_About this exercise_
Write out all of the data below again, replacing every "width and height" with "size" and leaving everything else unchanged.

----------------------------------------

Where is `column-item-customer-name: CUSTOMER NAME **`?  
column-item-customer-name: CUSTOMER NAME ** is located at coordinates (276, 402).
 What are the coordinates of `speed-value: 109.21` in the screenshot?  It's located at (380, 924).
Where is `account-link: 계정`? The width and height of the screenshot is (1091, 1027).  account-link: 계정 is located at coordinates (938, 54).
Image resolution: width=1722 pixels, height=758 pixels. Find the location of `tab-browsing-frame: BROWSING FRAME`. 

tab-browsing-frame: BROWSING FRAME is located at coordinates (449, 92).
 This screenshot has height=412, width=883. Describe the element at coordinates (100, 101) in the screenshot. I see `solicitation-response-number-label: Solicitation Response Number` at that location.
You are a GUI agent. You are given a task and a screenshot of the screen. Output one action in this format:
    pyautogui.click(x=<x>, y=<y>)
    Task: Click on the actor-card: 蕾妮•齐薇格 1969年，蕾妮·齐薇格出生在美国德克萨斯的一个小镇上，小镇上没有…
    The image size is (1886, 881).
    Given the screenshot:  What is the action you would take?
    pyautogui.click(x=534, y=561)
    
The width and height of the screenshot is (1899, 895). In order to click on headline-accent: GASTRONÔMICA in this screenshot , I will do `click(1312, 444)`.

----------------------------------------

_Answer space_
Where is `column-item-customer-name: CUSTOMER NAME **`?  
column-item-customer-name: CUSTOMER NAME ** is located at coordinates (276, 402).
 What are the coordinates of `speed-value: 109.21` in the screenshot?  It's located at (380, 924).
Where is `account-link: 계정`? The size of the screenshot is (1091, 1027).  account-link: 계정 is located at coordinates (938, 54).
Image resolution: width=1722 pixels, height=758 pixels. Find the location of `tab-browsing-frame: BROWSING FRAME`. 

tab-browsing-frame: BROWSING FRAME is located at coordinates (449, 92).
 This screenshot has height=412, width=883. Describe the element at coordinates (100, 101) in the screenshot. I see `solicitation-response-number-label: Solicitation Response Number` at that location.
You are a GUI agent. You are given a task and a screenshot of the screen. Output one action in this format:
    pyautogui.click(x=<x>, y=<y>)
    Task: Click on the actor-card: 蕾妮•齐薇格 1969年，蕾妮·齐薇格出生在美国德克萨斯的一个小镇上，小镇上没有…
    The image size is (1886, 881).
    Given the screenshot:  What is the action you would take?
    pyautogui.click(x=534, y=561)
    
The size of the screenshot is (1899, 895). In order to click on headline-accent: GASTRONÔMICA in this screenshot , I will do `click(1312, 444)`.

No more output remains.